Dignity denied! - Medical doctor confirms that some pregnant mothers are mistreated at public hospitals
Medical practitioner and president of the Rotary Club of New Kingston, Dr William Aiken, has joined those expressing concern about how some pregnant women are treated at public health facilities.
With several horror stories from mothers over the year, Aiken recently argued that there is some truth to these claims.
"I also know from what I have heard and what I have seen with my own two eyes that women who come from lower socio-economic strata are really treated very poorly sometimes by both the doctors and the nurses," said Aiken during a forum looking at patients' rights and responsibilities at the University of the West Indies Medical Sciences building.
"They are spoken to in very derogatory ways, they are spoken to as if they are not persons with dignity, and so, there is sometimes very little compassion, especially for the teenage mothers, they are treated very disrespectfully," added Aiken.
The forum was organised by the Women Resource and Outreach Centre and the UWI to coordinate efforts to reduce maternal and child mortality under a programme being funded by the European Union.
The collaborative effort will see other organisations such as the National Family Planning Board (NFPB), Child Development Agency and the Caribbean Vulnerable Community working to address the treatment of pregnant women in hospitals.
The Programme for the Reduction of Maternal and Child Mortality (PROMAC) is focused on strengthening the health system and improving the health-seeking behaviour of the population, among other things, in an effort to reduce neonatal and maternal deaths.
Aiken noted that maternal and child health is one of the focuses of the Rotary Club, and has pledged his club's commitment to assist with the financing of equipment needed in these areas.
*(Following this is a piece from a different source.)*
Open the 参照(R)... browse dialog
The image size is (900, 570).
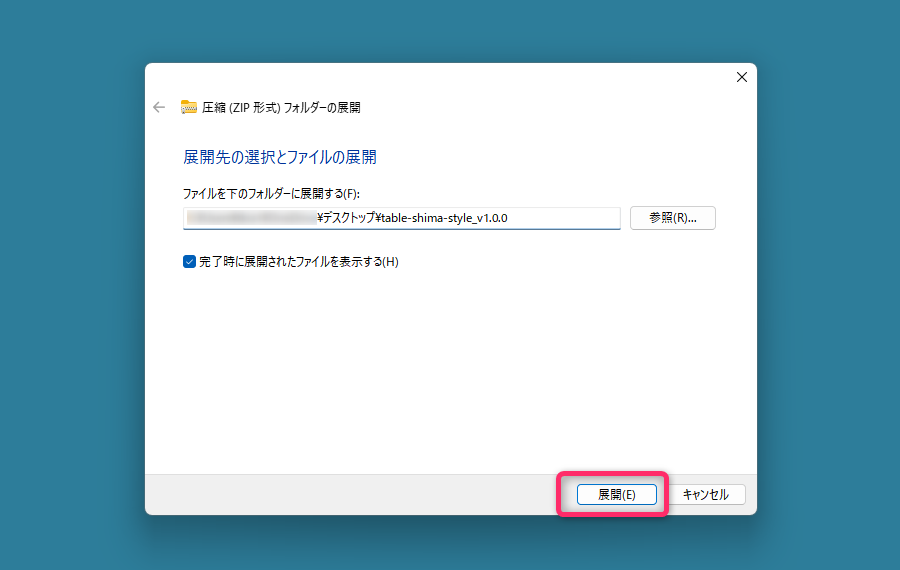pos(672,218)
"We know that a society that does not take care of its women and children is destined to not have much of a future," said Aiken.
He was supported by anthropologist and president of Father's Inc, Dr Herbert Gayle, who also took issue with how some pregnant women are treated by health practitioners.
According to Gayle, a study which was undertaken by a group of his students about seven years ago returned some horrible and frightening findings.
"It was seriously discriminatory. Light-skinned women got treated first. The petite women who have a symmetric face got treated in the same group. The disabled, dark skin, too young and all the different frames that we created culturally were treated like dogs. That was just what they found," said Gayle.
Millennium Development Goal
Jamaica failed to achieve the Millennium Development Goal of seeing a 75 per cent reduction in maternal mortality and a two-thirds reduction in infant mortality by 2015.
According to the World Health Organisation Observatory Indicator, Jamaica's maternal mortality ratio was 89 per 100,000 live births while the country's infant mortality rate was 13.5 per 100,000 live births in 2015.
Under the Sustainable Development Goal, Jamaica, like the rest of the region, has been given the task to reduce maternal mortality to 30 per 100,000 live births by 2030.
In Jamaica, hypertensive disorders, haemorrhage, ectopic pregnancies, abortions and embolism are the primary causes of maternal deaths.
The NFPB will be launching three behavioural communication campaigns focused on increasing the awareness of the benefits of prenatal care, and will be looking at some of the issues women face when they visit health centres.
"The research that we have seen that comes out of the ministry indicates that where the risk factors are greatest is in the 30-plus age group, particularly among women who have already had several children," explained Cathy McLure, project coordinator for the PROMAC project at the NFPB.
"Women tend to present late for antenatal care, especially when they have had several children," added McLure.